_Direction_: Please output the stretch of the material from the line containing "Given: Open 西武獅 team link" through the end of the material, copying it word for word and leaving out the pictures.

_Entries provided_:
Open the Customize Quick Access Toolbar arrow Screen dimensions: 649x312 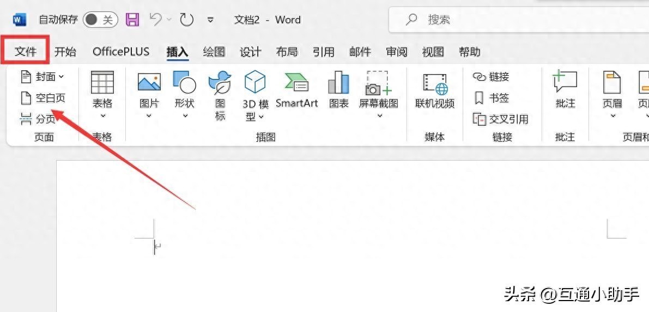pyautogui.click(x=210, y=20)
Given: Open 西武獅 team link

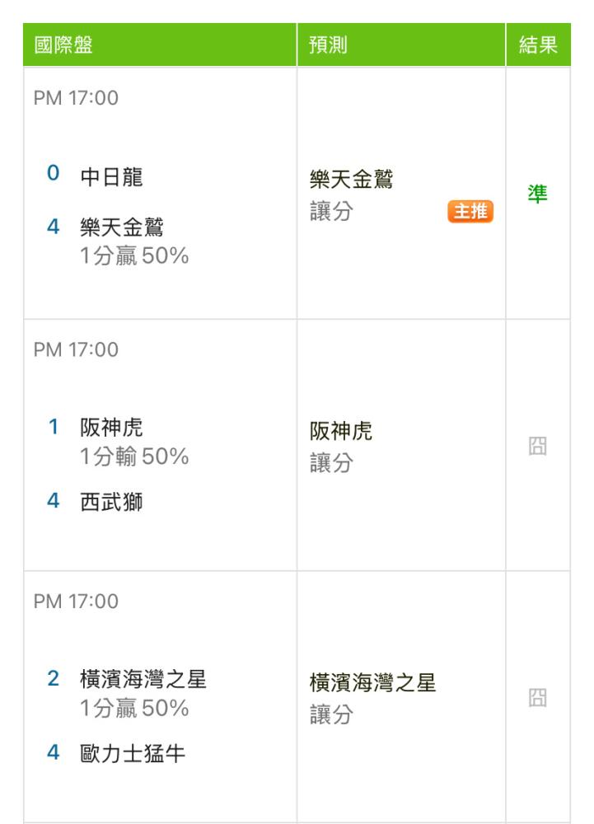Looking at the screenshot, I should [111, 502].
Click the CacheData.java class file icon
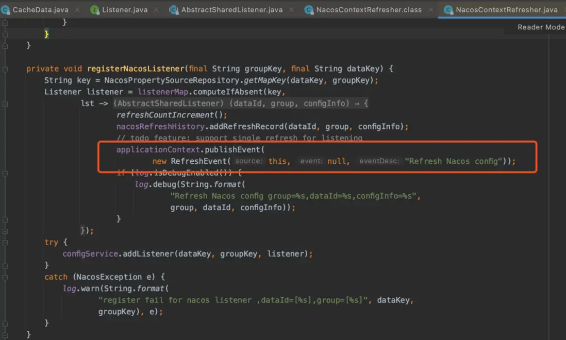The height and width of the screenshot is (340, 566). pos(6,10)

_Result of this task_:
Given: Open 西武獅 team link

Looking at the screenshot, I should [111, 502].
Click the CacheData.java class file icon
The height and width of the screenshot is (340, 566). pos(6,10)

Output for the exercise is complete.